Февральско-октябрьскую «красную сумеречность» Великой русской революции, объявшую гигантскую Россию в 1917 году, образованные наши соотечественники и соседи, свидетели и участники этих эпохальных событий, также стремились рассеять, упрямо и уверенно «угадывая» в ней некий «парафраз» Великой Французской революции. Ленин казался им «красным Робеспьером», Троцкий – Дантоном или Карно, Радек – Маратом, Тухачевский – Бонапартом, Дзержинский – Фуше, Буденный – Мюратом и т. п. «Чудо, тайна и авторитет» слились воедино, доведя до предельного напряжения ощущение Власти Земной, в ожиданиях и гаданиях о кремлевском наследнике Ленина, чей разум, жизнь и власть с роковой неумолимостью угасали в подмосковных Горках.
Болезнь Ленина, в роковом исходе которой с весны 1923 г. уже мало кто сомневался, стала политическим фактором, послужившим толчком для развертывания нового и в определенном смысле завершающего этапа революционного процесса в России. Всевозможные соображения и домыслы о состоянии здоровья «вождя» и его политическом положении начали распространяться в Советской России еще ранней весной 1922 г., хотя никаких официальных сообщений на этот счет власти не делали. Это обстоятельство, очевидно, и порождало слухи, ибо информация о болезни «главного большевика», конечно же, просочилась в общественное мнение, приводя его постепенно в апокалиптическую истерику: что же будет?

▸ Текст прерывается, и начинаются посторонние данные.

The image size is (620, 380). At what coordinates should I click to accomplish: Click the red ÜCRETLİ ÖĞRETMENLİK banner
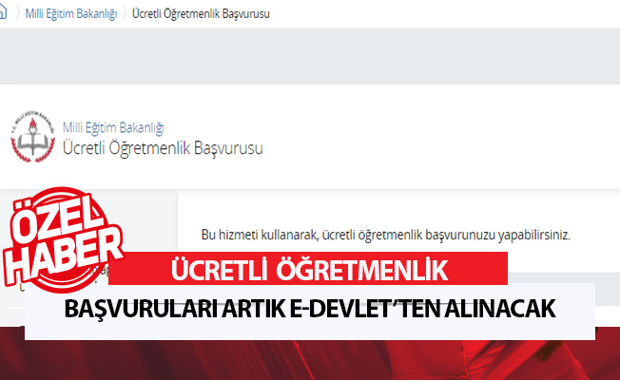click(x=308, y=271)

«…Все настойчивее слухи о том, что Ленин не у дел, – записал петроградский интеллигент Г.А Князев 23 июня 1922 г. – Взяла верх левая крайняя – Сталин, Бухарин, Зиновьев. Некоторые настойчиво утверждают, что Ленин умер, другие – сошел с ума…»730. Примечательно, что в этой записи, отражавшей настроение значительного слоя образованных людей северной столицы, отношение к Ленину «никакое». К нему уже относятся как к «трупу». Людей пугала перспектива прихода к власти наименее приемлемых «новых вождей» на смену Ленину. При этом и рядовой петроградский интеллигент первым в ряду наследников Ленина называет Сталина, хотя ранее в своих дневниковых записях (он вел их с 1915 г.) это имя не упоминалось ни разу.
Недовольство «вождями», которые должны были стать «наследниками» Ленина и, очевидно, делить его «наследство», нарастало в последующие месяцы. Красноречива в этом отношении запись, сделанная Князевым 31 декабря 1922 г. «…Власть их окончательно развратила, – рассуждал он о «вождях» страны. – Ничего идейного у них не осталось. Наглость некоторых дошла до полного бесстыдства. Все эти тт. Крыленки, Курские, Каменевы давно забыли и думать о коммунизме. Они держатся за власть, и все силы направлены к тому, чтобы удержаться у власти. Некоторые из них нисколько не стесняются в своей личной жизни – и пьют, и развратничают. Грызня идет страшная. Троцкий не терпит Луначарского, Луначарский интригует против Троцкого, Каменев и Бухарин «подсиживают» друг друга и т. д. Бывали случаи, когда Ленин не принимал с докладом Луначарского. В Москве, на верхах, сплошная вакханалия. Мы во власти обнаглевших хулиганов…»731.